Moreover, Putin was seeking to rein in America’s unilateral tendencies. He had opposed President Bill Clinton’s air war against Slavic Serbia in favor of secessionist Kosovo.

In March 2003, he called for a halt to the Iraq War. “If we allow the law of the fist to replace international law, by which the strong are always right and has the right to do anything. One of the basic principles of international law will be called into question – the principle of the inalienable sovereignty of countries,” he said.

Putin has since aggressively protected diplomatically, politically and militarily those he identifies as friends – notably the government of Syria headed by Bashar al-Assad. Russia provided aerial bombing power to cripple insurgencies, helping Assad’s ground forces and Lebanese allies to drive them into northwest Syria.

In effect, Putin filled a vacuum left in part by the US. Strong military support was eased after the US, burned in Iraq, was unwilling to fully support even secular insurgents.

In addition, Iran’s willingness to supply drones to Russia for use in bombarding Ukraine is the latest display of Moscow’s new assertiveness.

Meanwhile, China’s opportunities for economic influence in the Middle East were bolstered by US ineptitude in Iraq. The region became a part of China’s Belt and Road Initiative (BRI) plans, unveiled in 2013. By 2020, China had become a major importer of Middle East oil.

Observers also noted that China, once focused on its own near-abroad and centered on economic issues, has moved to center stage in global diplomacy. Its help in brokering renewed diplomatic relations between Saudi Arabia and Iran is a stunning example—the Saudis were once fast allies of the US.

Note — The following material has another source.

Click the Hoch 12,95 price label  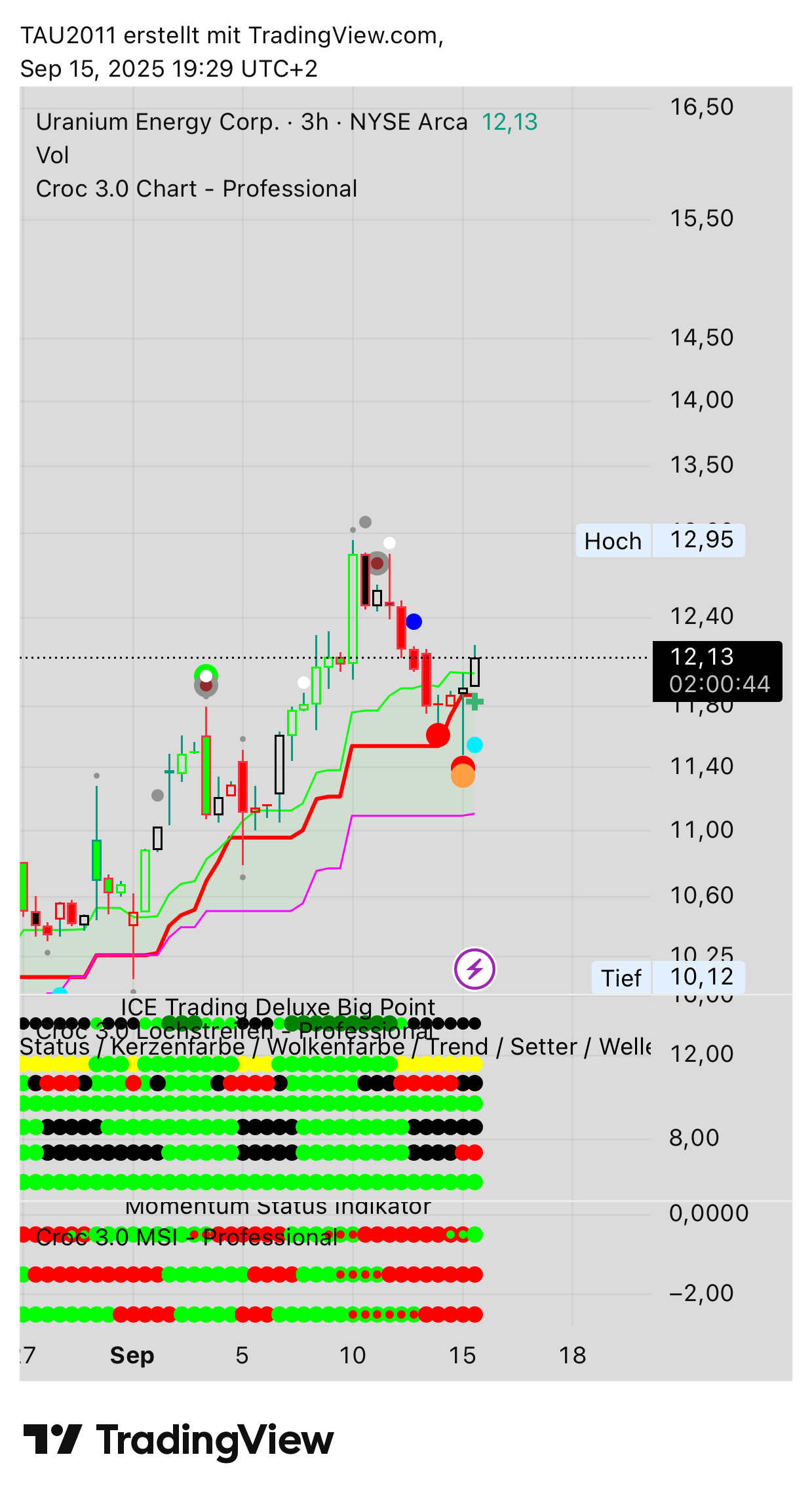pos(660,541)
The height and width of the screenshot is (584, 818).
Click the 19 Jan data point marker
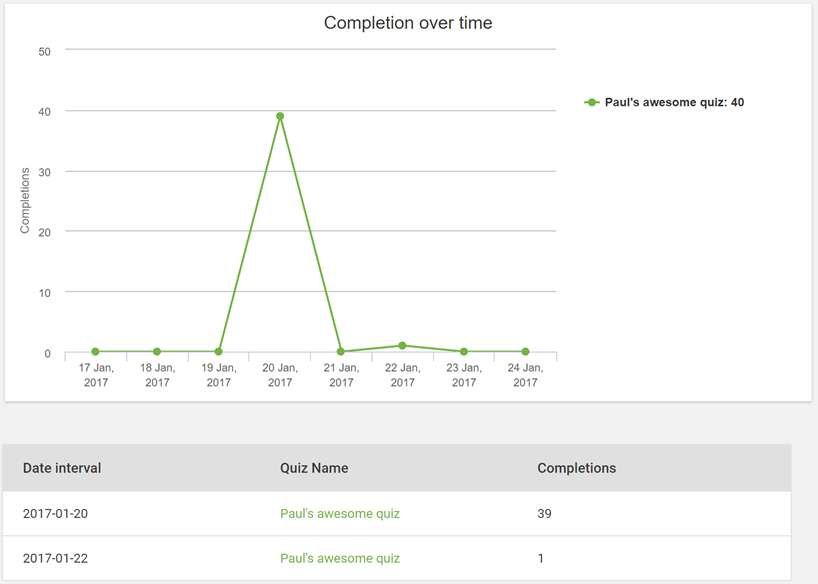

Wang Yi, China’s top diplomat (center), in Beijing on March 10, 2023, with counterparts Musaad bin Mohammed Al Aiban of Saudi Arabia and Ali Shamkhani of Iran. Image: China Daily

So, too, is Beijing’s formula for ending the war in Ukraine by promoting a ceasefire and peace talks.

George W Bush’s war planners had their eyes on organizing a new Middle East. They did not consider that the reading of the Iraq War and its general ineptitude would be viewed as an opening for new foreign political and military activities by two competitors.

“The Iraq War ended an era of Western hubris about the theory and practice of democracy promotion,” wrote Louise Fawcett, an international relations professor at Oxford University. “For both Russia and China, therefore, the Iraq War helped to erode the myth of Western omnipotence and open the Middle East as a competitive space for economic and strategic opportunity.”

The narrow focus and false expectations helped to form these new geopolitical realities, as did the deceptions used by the Bush administration to promote the war.

The expressed reason for the invasion was the need to stop Iraq from using and/or developing weapons of mass destruction—nuclear, chemical and biological. Despite the insistence of Bush and his officials that such programs existed, none was found.

The US administration and its intelligence agents also insisted Saddam Hussein had a hand in the 2001 al-Qaeda attacks on New York and Washington. But history shows he didn’t.

The accusations were “full of garbage,” said Robert E Kelly, an associate fellow at the Stockholm International Peace Research Institute (SIPRI). He was part of a team from the International Atomic Energy Agency tasked with investigating the assertion that Iraq had nuclear weapons.

“Politics, compliance and groupthink prevailed,” Kelly wrote in an essay published by SIPRI on March 9. “The result of all this was a war that killed hundreds of thousands of people and fueled years of instability in Iraq and around the region.”

In 1918, a US Senator purportedly said that “The first casualty when war comes is truth.” 

If it’s any consolation—though surely not to the people of Ukraine—Putin has offered his own brand of verbal deceptions: that the Ukrainians are all Nazis and terrorists, that the country is not really a nation-state but properly part of Russia and that there is no actual war, just a “special military operation.”

Daniel Williams is a former foreign correspondent for The Washington Post, Los Angeles Times and Miami Herald and an ex-researcher for Human Rights Watch. His book Forsaken: The Persecution of Christians in Today’s Middle East was published by O/R Books. He is currently based in Rome.